About this exercise => The entries below contain pictures, which are to be left out; write out exactly, and only, the lines from the line with "Task: Click the Trickster trait medal icon" up to and including the line with "Image resolution: width=343".

Collected data entries
■ ■ ■ ■ ■ ■ ■
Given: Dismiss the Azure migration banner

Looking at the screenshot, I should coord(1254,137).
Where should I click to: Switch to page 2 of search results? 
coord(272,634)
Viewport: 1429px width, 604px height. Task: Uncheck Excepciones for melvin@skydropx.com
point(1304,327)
■ ■ ■ ■ ■ ■ ■
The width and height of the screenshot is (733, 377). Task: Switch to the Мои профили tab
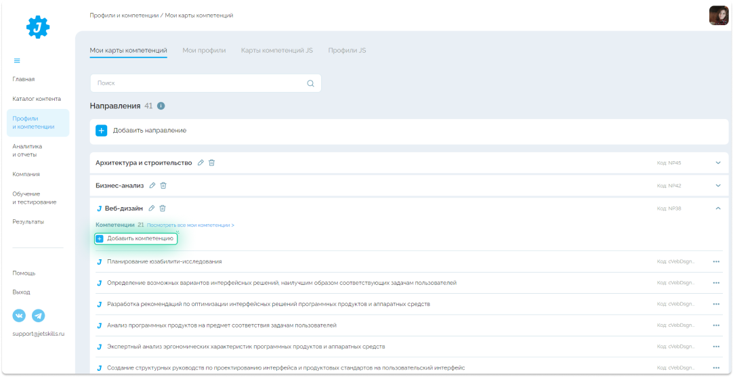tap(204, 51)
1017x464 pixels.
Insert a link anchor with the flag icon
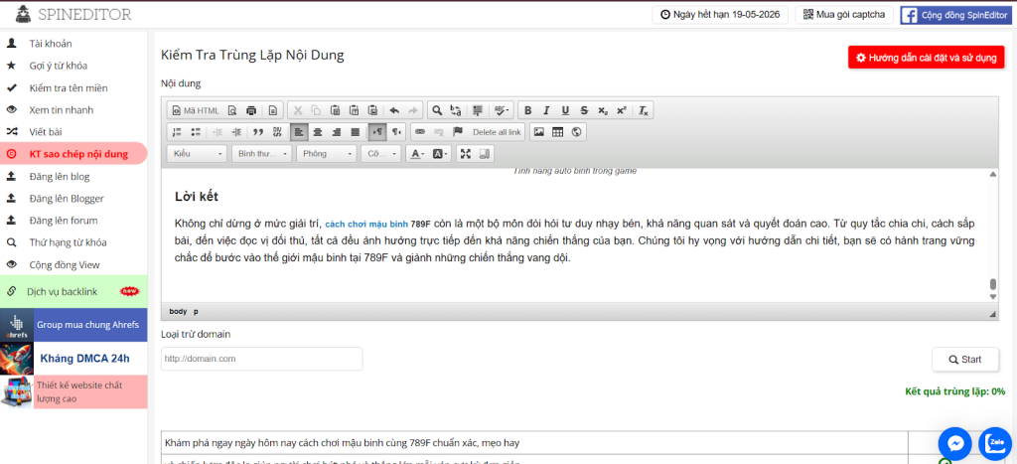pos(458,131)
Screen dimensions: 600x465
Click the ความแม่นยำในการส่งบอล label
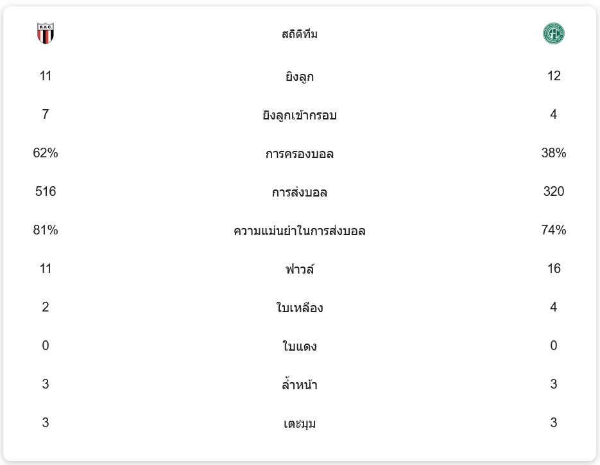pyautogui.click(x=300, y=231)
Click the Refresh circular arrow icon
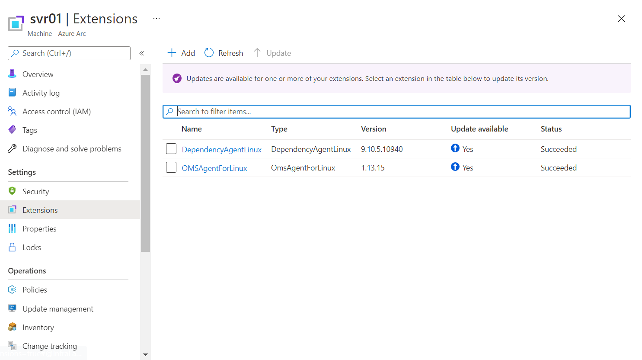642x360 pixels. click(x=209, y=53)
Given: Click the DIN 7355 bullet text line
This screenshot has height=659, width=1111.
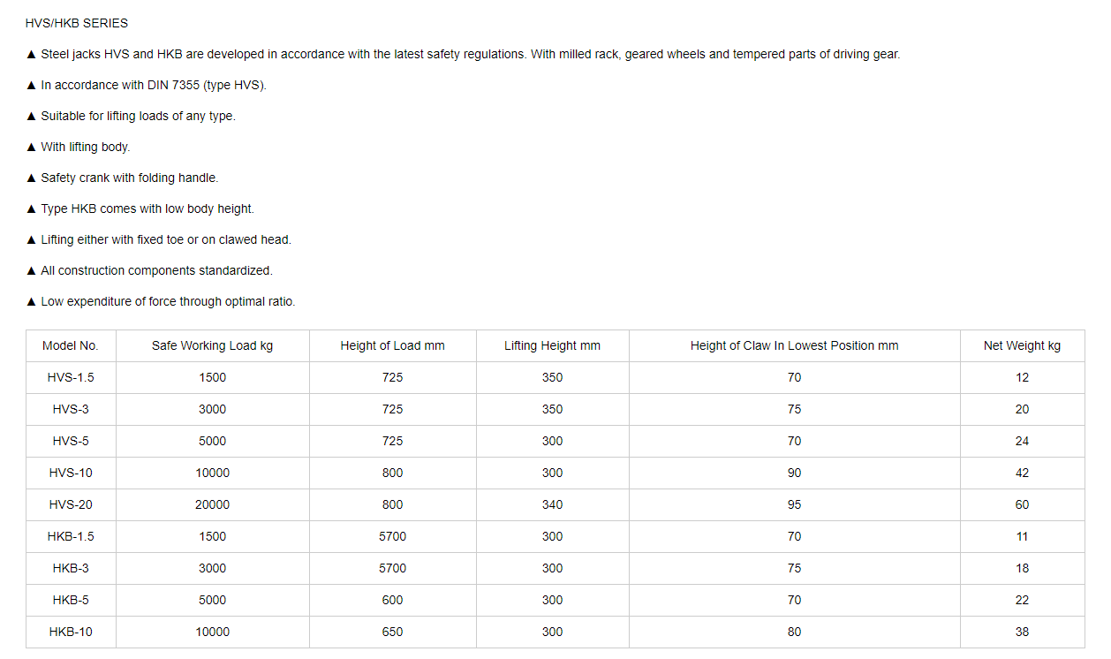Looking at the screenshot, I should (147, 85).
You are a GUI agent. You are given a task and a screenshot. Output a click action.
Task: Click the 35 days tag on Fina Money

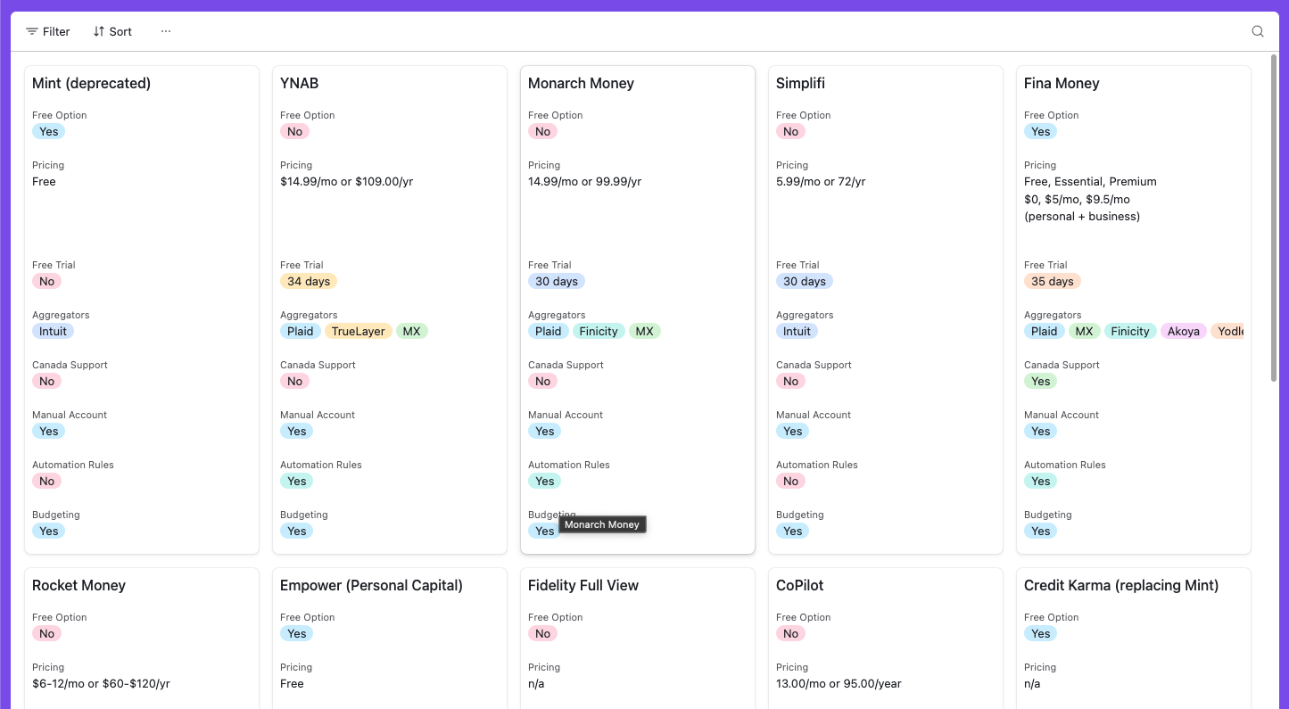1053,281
■ ■ ■ ■ ■ ■ ■
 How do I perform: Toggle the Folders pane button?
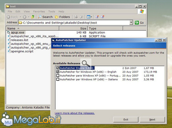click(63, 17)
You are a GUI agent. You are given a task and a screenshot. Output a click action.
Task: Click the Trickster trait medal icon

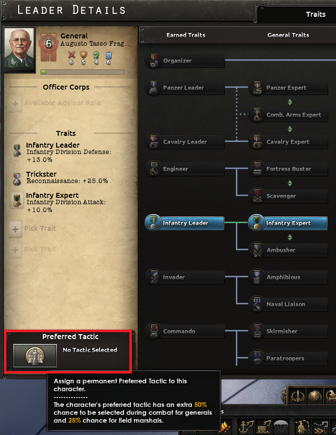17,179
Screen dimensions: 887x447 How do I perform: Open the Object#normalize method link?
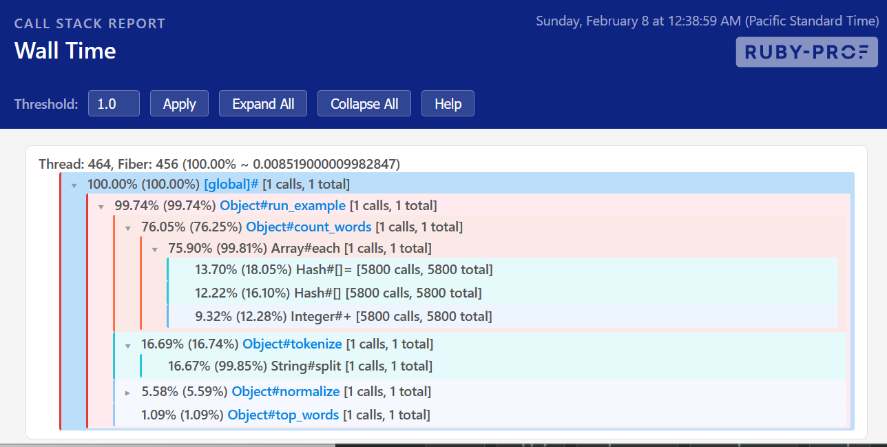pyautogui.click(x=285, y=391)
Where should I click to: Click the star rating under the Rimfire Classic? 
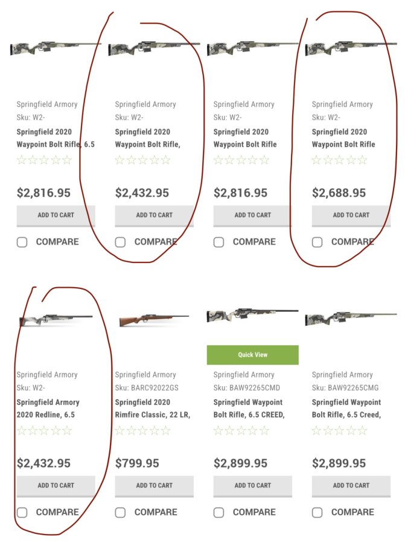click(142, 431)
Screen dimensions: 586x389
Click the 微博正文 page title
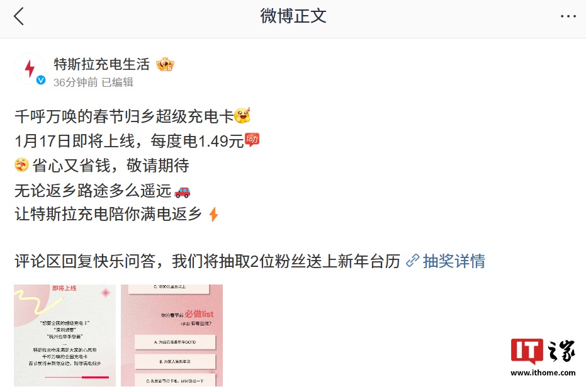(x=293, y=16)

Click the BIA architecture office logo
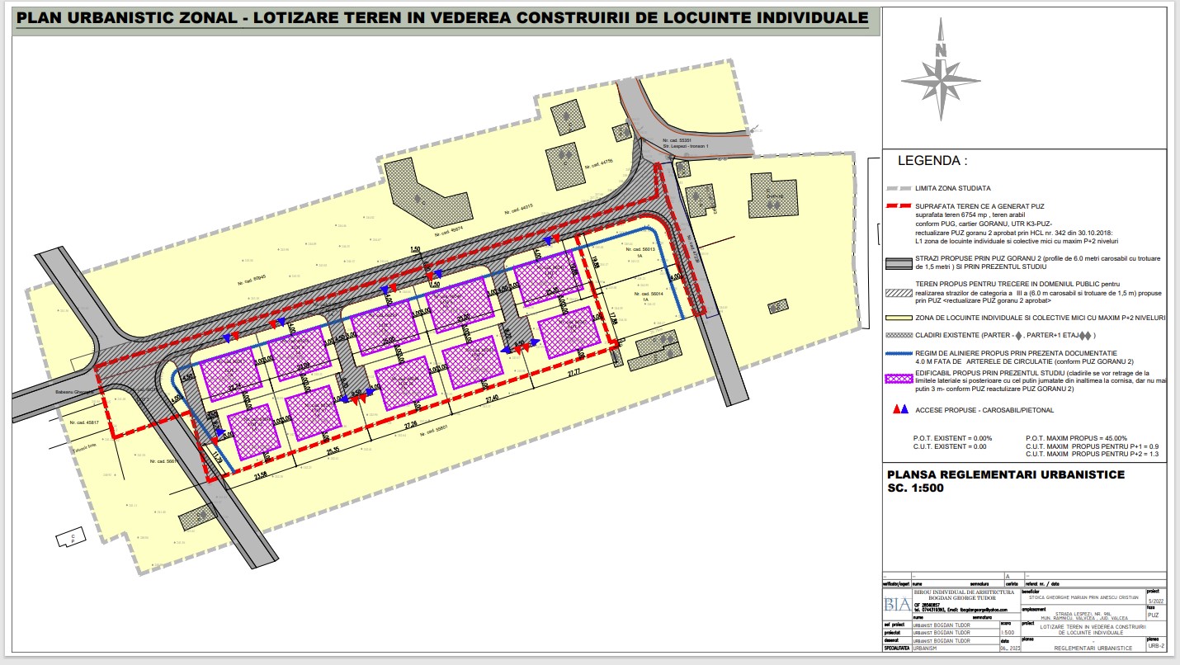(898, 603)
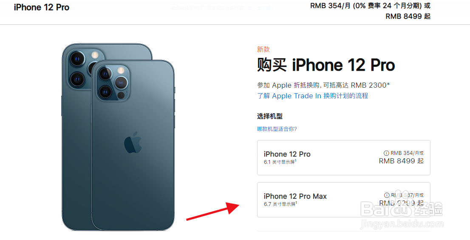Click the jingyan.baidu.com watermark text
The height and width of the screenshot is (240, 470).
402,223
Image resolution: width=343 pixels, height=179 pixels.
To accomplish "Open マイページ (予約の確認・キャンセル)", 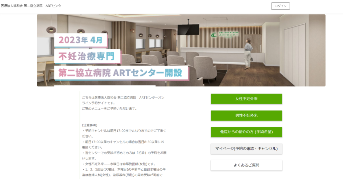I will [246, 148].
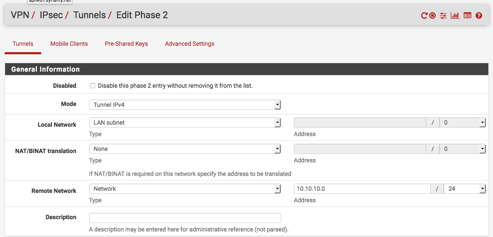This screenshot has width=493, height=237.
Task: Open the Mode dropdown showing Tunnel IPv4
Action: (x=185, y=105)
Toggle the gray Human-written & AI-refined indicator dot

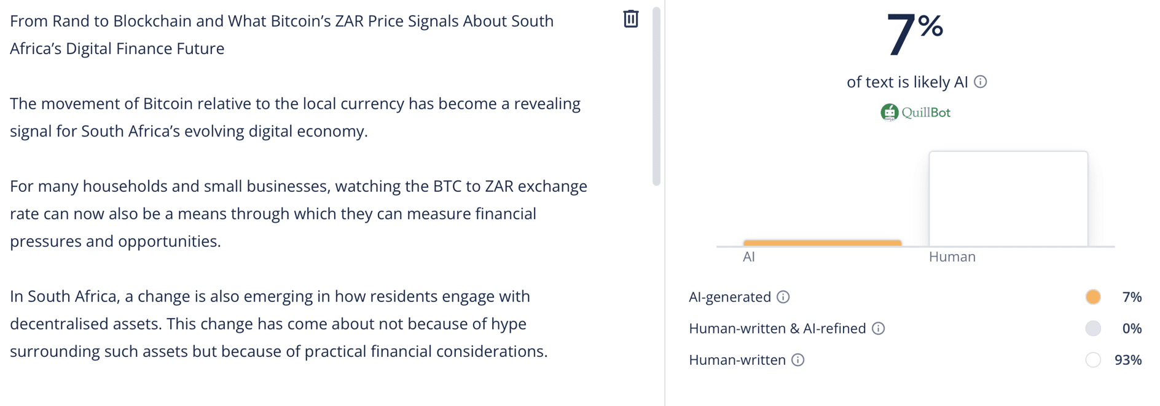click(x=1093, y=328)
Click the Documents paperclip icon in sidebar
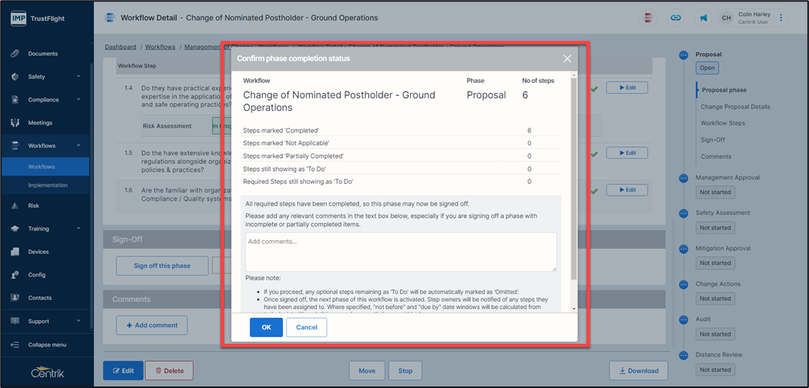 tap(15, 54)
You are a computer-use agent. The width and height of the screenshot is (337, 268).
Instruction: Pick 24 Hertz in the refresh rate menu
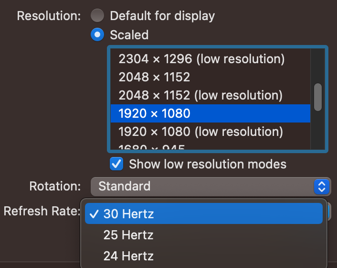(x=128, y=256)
■ ■ ■ ■ ■ ■ ■
Worked solution =>
Task: Click the Trickster trait medal icon

17,179
Screen dimensions: 887x447 How do I perform: Open the Object#normalize method link?
pyautogui.click(x=285, y=391)
Where should I click to: Click the star rating under the Rimfire Classic? 
click(142, 431)
Screen dimensions: 586x389
Click the 微博正文 page title
(x=293, y=16)

Click the BIA architecture office logo
(898, 603)
Click the jingyan.baidu.com watermark text
The height and width of the screenshot is (240, 470).
402,223
Image resolution: width=343 pixels, height=179 pixels.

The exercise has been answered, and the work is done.